CELEBRAR O ANO DA FÉ – 17 de Junho de 2012

1. Para viver o Jubileu do Concílio Vaticano II, depois de 50 anos da vida da Igreja, Bento XVI quis instituir o “Ano da Fé” que se inicia em Outubro de 2012, com o Sínodo dos Bispos e termina no Dia da Santíssima Trindade em 2013. O motu próprio “A Porta da Fé” é o documento fundante deste grande acontecimento da Igreja Católica. De facto, a Fé é a porta de entrada no mistério de Cristo e da Igreja. É através dela que se entra no caminho da salvação, é nela que se encontra a garantia da felicidade, no tempo e para além do tempo. Todos os cristãos são convidados a reviver a sua fé e a renová-la na sua vida cristã. Recordo-me de em 1975 ter participado pela primeira vez numa reunião promovida pela Santa Sé. Eu estava ali em representação da Conferência Episcopal Portuguesa. O tema era “Os jovens e o futuro da fé na Europa”. A páginas tantas, um teólogo sueco afirmou que só uma fé que é suficientemente criticada pode vir a ser uma fé verdadeiramente sentida. Quando começa o Ano da Fé, recordo este dito de um teólogo vindo dos países nórdicos, onde se não é maioritariamente católico. Penso que Bento XVI exige aos cristãos criticarem a sua fé, muitas vezes ainda infantil, para chegarem a uma fé adulta de compromisso cristão. Mas afinal, o que é ter fé? À partida pode dizer-se que é a adesão incondicional à pessoa de Jesus Cristo. Mas, este encontro com Cristo supõe três momentos:

• Credere in Christo, isto é, confiar em Jesus Cristo – esta é a maneira mais fácil de acreditar. Se na vida se confia em tanta gente, compreende-se que facilmente se confie em Jesus Cristo que se sabe ser o Filho de Deus. É a primeira etapa da fé.

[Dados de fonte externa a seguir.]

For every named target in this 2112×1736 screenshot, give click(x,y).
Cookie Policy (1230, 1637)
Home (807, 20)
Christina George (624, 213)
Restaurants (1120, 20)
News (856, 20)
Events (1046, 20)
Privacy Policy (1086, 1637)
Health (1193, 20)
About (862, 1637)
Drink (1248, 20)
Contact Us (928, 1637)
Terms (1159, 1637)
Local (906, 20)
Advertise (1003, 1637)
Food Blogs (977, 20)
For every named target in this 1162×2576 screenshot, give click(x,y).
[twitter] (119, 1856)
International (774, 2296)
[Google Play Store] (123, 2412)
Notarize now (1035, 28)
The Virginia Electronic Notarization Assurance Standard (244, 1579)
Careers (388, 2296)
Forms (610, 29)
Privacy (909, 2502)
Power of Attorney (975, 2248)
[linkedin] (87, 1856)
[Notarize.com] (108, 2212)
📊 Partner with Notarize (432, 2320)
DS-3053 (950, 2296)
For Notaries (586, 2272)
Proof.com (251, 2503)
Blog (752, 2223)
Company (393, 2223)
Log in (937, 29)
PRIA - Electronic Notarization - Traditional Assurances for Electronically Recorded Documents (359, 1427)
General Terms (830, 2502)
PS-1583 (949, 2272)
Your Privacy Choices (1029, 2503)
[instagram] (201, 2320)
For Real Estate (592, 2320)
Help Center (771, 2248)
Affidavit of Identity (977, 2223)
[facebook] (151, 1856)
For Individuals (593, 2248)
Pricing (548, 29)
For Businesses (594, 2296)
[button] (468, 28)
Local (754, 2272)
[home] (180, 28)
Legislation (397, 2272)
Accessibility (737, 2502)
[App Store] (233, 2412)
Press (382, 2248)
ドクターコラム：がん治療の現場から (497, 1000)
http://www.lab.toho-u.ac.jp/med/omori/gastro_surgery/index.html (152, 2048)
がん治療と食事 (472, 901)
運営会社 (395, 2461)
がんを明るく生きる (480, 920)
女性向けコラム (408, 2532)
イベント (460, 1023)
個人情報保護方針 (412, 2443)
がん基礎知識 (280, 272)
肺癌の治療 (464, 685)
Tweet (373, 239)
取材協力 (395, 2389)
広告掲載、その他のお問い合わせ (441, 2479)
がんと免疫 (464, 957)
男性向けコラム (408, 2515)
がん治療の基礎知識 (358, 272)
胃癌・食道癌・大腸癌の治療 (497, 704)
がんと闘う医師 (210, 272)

• Credere Christum, isto é, conhecer bem a pessoa de Jesus Cristo – talvez seja aqui que os cristãos encontram maior dificuldade. A catequese de infância ensinou muita doutrina, mas talvez não tenha revelado suficientemente a pessoa de Jesus Cristo que importa conhecer, sobretudo através da Palavra de Deus. Muitos ainda não passam do Cristo histórico, faltando-lhes conhecer a pessoa de Jesus, o Verbo de Deus que o Senhor enviou para salvar o mundo. Se ninguém ama o que não conhece, amar Jesus implica conhecê-l’O de verdade.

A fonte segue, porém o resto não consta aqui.